Reproduce every entry exactly as written.

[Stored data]
────────────────────────────────────────

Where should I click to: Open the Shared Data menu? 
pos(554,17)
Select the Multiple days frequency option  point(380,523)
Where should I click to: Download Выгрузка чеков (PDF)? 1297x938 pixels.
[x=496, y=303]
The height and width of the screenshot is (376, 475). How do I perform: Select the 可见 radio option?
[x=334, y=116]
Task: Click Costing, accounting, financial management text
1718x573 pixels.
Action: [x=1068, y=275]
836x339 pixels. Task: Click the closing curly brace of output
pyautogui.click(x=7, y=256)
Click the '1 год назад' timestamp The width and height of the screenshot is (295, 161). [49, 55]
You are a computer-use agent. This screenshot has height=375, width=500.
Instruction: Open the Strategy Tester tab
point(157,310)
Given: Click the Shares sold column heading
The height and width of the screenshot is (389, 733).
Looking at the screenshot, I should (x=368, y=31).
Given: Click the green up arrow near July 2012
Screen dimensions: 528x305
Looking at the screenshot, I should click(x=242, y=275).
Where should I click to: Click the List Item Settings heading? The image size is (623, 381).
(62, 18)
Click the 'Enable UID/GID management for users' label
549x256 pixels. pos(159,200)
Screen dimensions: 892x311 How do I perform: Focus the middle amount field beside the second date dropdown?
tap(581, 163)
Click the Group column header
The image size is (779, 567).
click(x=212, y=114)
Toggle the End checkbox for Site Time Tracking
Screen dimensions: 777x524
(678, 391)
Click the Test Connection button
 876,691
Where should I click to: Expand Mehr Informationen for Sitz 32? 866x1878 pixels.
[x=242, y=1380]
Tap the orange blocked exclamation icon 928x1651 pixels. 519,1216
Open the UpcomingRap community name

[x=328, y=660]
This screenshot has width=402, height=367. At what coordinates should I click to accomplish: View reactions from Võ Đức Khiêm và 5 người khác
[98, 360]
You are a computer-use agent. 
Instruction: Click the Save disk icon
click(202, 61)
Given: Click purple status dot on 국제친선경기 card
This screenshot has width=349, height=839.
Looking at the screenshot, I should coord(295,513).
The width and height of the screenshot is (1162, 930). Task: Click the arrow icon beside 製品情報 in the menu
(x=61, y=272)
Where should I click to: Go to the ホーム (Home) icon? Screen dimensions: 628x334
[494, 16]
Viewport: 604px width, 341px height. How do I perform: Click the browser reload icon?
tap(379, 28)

────────────────────────────────────────

Task result
Where should I click to: Open the Shared Data menu? 
pos(554,17)
Select the Multiple days frequency option  point(380,523)
Where should I click to: Download Выгрузка чеков (PDF)? 1297x938 pixels.
[x=496, y=303]
The height and width of the screenshot is (376, 475). How do I perform: Select the 可见 radio option?
[x=334, y=116]
Task: Click Costing, accounting, financial management text
1718x573 pixels.
Action: [x=1068, y=275]
836x339 pixels. Task: Click the closing curly brace of output
pyautogui.click(x=7, y=256)
Click the '1 год назад' timestamp The width and height of the screenshot is (295, 161). [49, 55]
You are a computer-use agent. This screenshot has height=375, width=500.
Instruction: Open the Strategy Tester tab
point(157,310)
Given: Click the Shares sold column heading
The height and width of the screenshot is (389, 733).
Looking at the screenshot, I should (x=368, y=31).
Given: Click the green up arrow near July 2012
Screen dimensions: 528x305
Looking at the screenshot, I should click(x=242, y=275).
Where should I click to: Click the List Item Settings heading? The image size is (623, 381).
(62, 18)
Click the 'Enable UID/GID management for users' label
549x256 pixels. pos(159,200)
Screen dimensions: 892x311 How do I perform: Focus the middle amount field beside the second date dropdown?
tap(581, 163)
Click the Group column header
The image size is (779, 567).
click(x=212, y=114)
Toggle the End checkbox for Site Time Tracking
Screen dimensions: 777x524
(678, 391)
Click the Test Connection button
 876,691
Where should I click to: Expand Mehr Informationen for Sitz 32? 866x1878 pixels.
[x=242, y=1380]
Tap the orange blocked exclamation icon 928x1651 pixels. 519,1216
Open the UpcomingRap community name

[x=328, y=660]
This screenshot has width=402, height=367. At what coordinates should I click to accomplish: View reactions from Võ Đức Khiêm và 5 người khác
[98, 360]
You are a computer-use agent. 
Instruction: Click the Save disk icon
click(202, 61)
Given: Click purple status dot on 국제친선경기 card
This screenshot has width=349, height=839.
Looking at the screenshot, I should coord(295,513).
The width and height of the screenshot is (1162, 930). Task: Click the arrow icon beside 製品情報 in the menu
(x=61, y=272)
Where should I click to: Go to the ホーム (Home) icon? Screen dimensions: 628x334
[494, 16]
Viewport: 604px width, 341px height. How do I perform: Click the browser reload icon?
tap(379, 28)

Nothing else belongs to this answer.